Note, however, that it's not enough to keep pointing at a tiny set and using it to suggest that the entire process is broken. How many AUTOSEL commits introduced a regression? How many -stable tagged ones did? How many bugs did AUTOSEL commits fix?
So basically you don't accept feedback from individual people, as individual people don't have enough data?
I'd love to improve the process, but for that we need to figure out criteria for what we consider good or bad, collect data, and make decisions based on that data.
What I'm getting from this thread is a few anecdotal examples and statements that the process isn't working at all.
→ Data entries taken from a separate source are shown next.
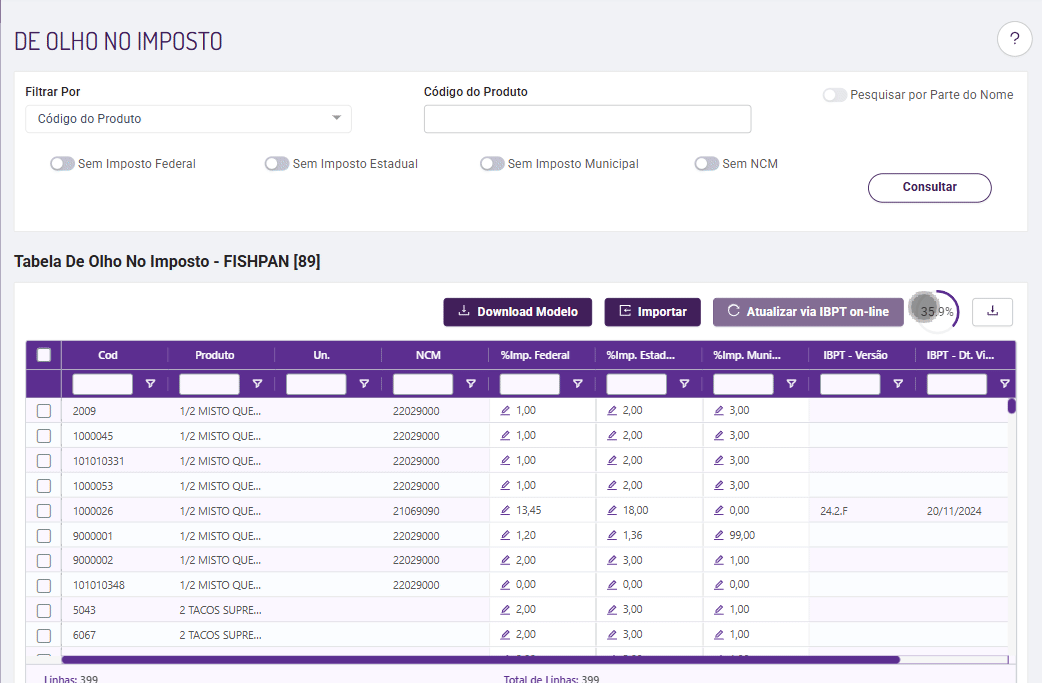Click the export download icon beside the progress circle
Viewport: 1042px width, 683px height.
point(992,311)
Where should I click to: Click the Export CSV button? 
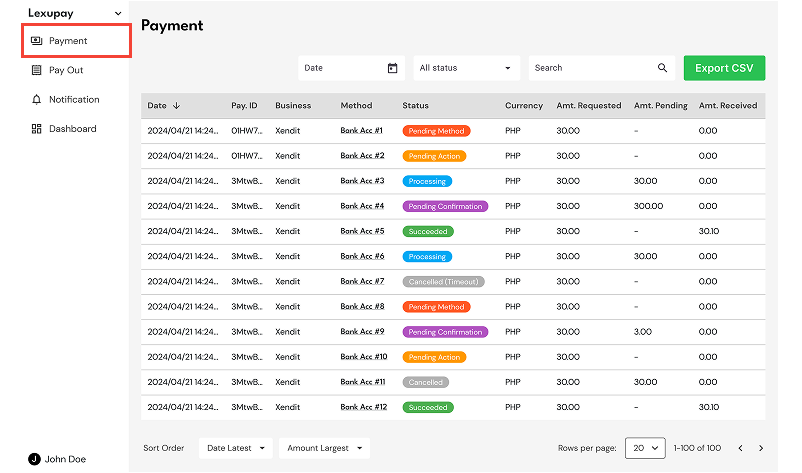tap(724, 68)
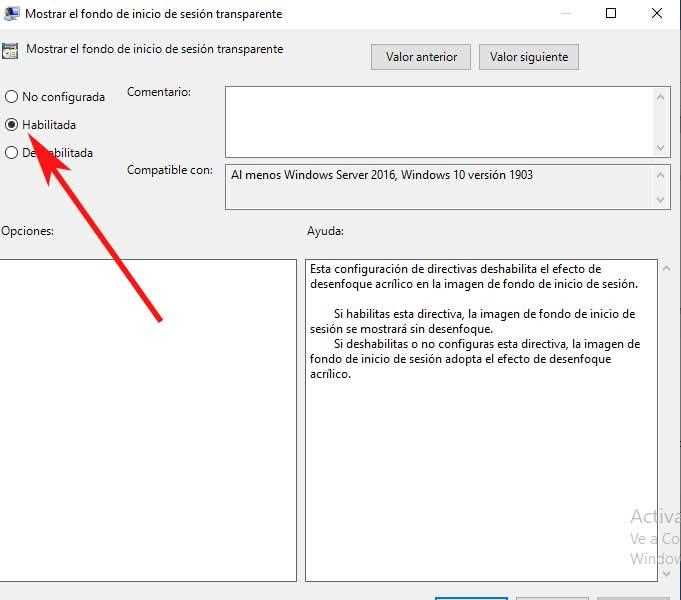The width and height of the screenshot is (681, 600).
Task: Click inside the empty Opciones panel
Action: coord(148,420)
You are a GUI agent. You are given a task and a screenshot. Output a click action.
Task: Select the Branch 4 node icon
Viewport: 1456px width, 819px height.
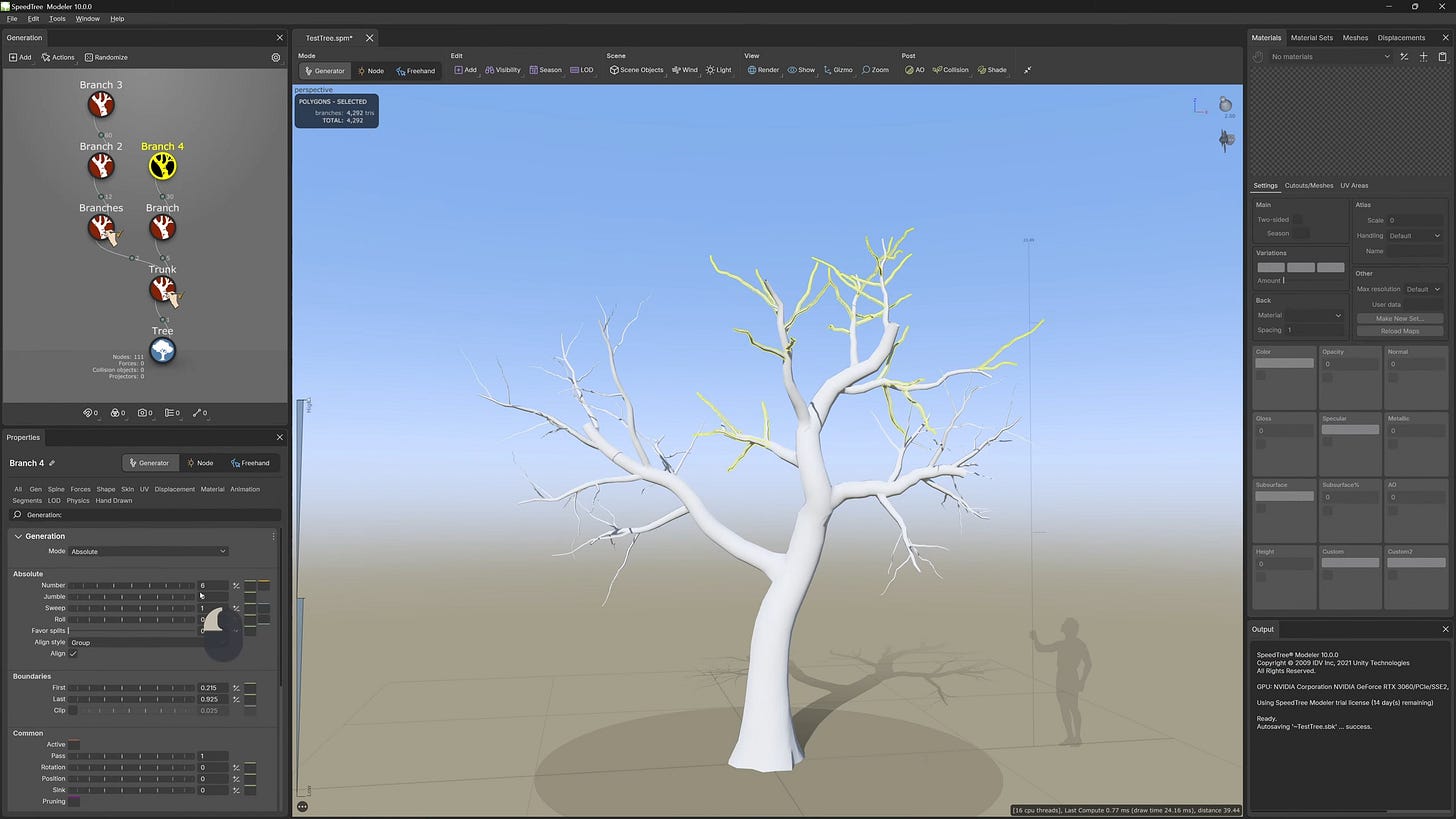pos(162,166)
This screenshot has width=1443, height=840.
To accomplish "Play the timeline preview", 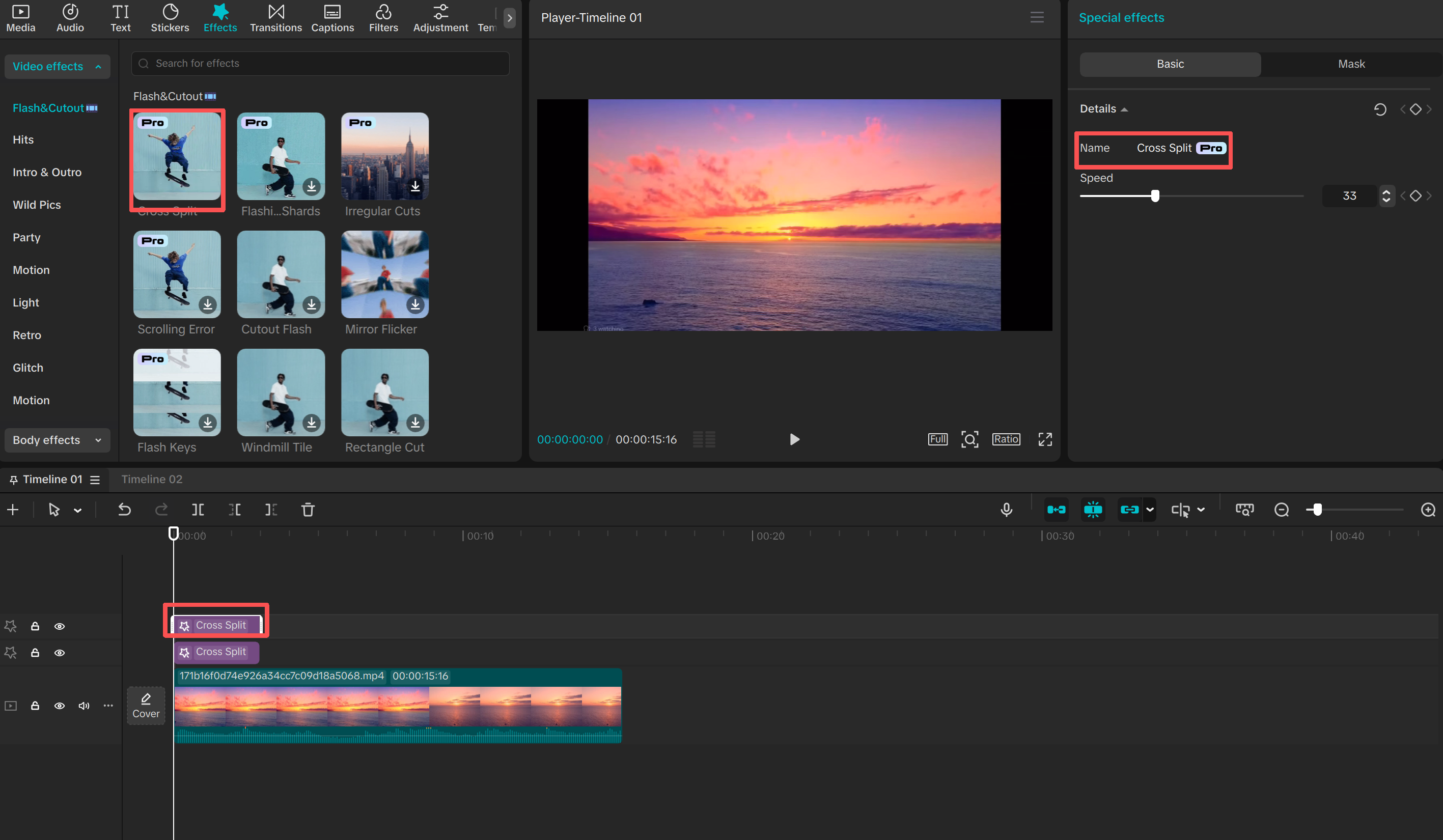I will pyautogui.click(x=794, y=439).
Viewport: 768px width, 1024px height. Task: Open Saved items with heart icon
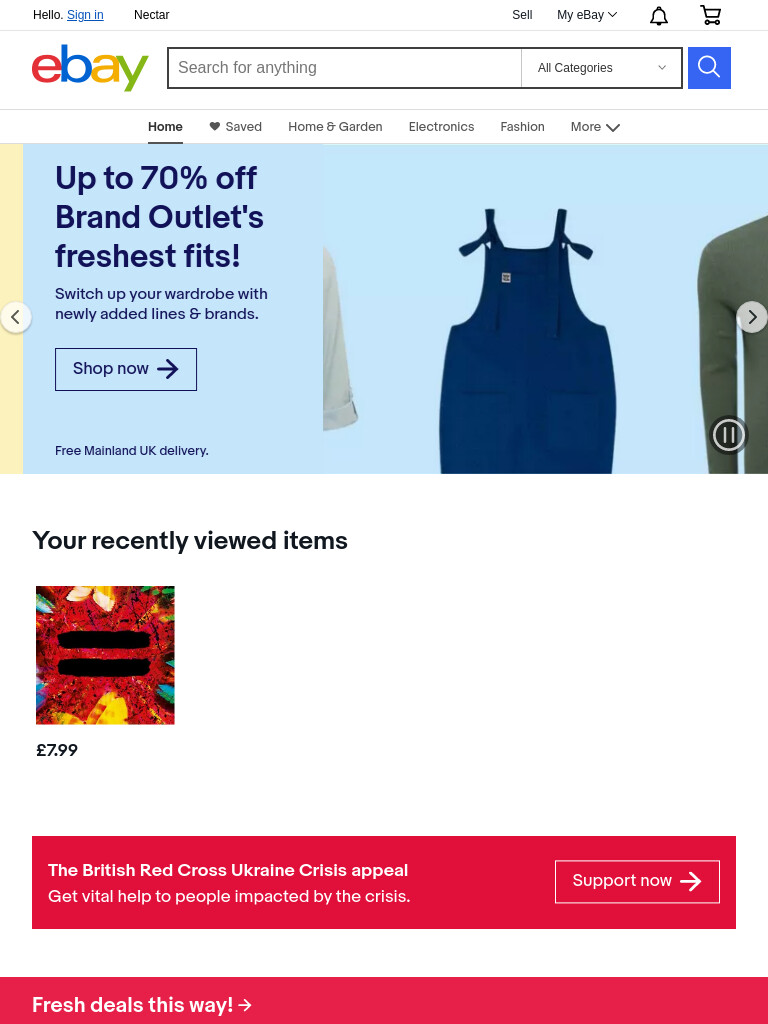point(236,127)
I took Jon's stablefixes script which he used for his previous articles around stable kernel regressions (here: https://lwn.net/Articles/812231/) and tried running it on the 5.15 stable tree (just a random pick). I've proceeded with ignoring the non-user-visible regressions as Jon defined in his article (basically issues that were introduced and fixed in the same releases) and ended up with 604 commits that caused a user visible regression.
Out of those 604 commits:
- 170 had an explicit stable tag. - 434 did not have a stable tag.
Looking at the commits in the 5.15 tree:
With stable tag:
$ git log --oneline -i --grep "cc.*stable" v5.15..stable/linux-5.15.y | wc -l 3676
Without stable tag (-96 commits which are version bumps):
$ git log --oneline --invert-grep -i --grep "cc.*stable" v5.15..stable/linux-5.15.y | wc -l 10649
Regression rate for commits with stable tag: 170 / 3676 = 4.62% Regression rate for commits without a stable tag: 434 / 10553 = 4.11%
Is the analysis flawed somehow? Probably, and I'd happy take feedback on how/what I can do better, but this type of analysis is what I look for to know if the process is working well or not.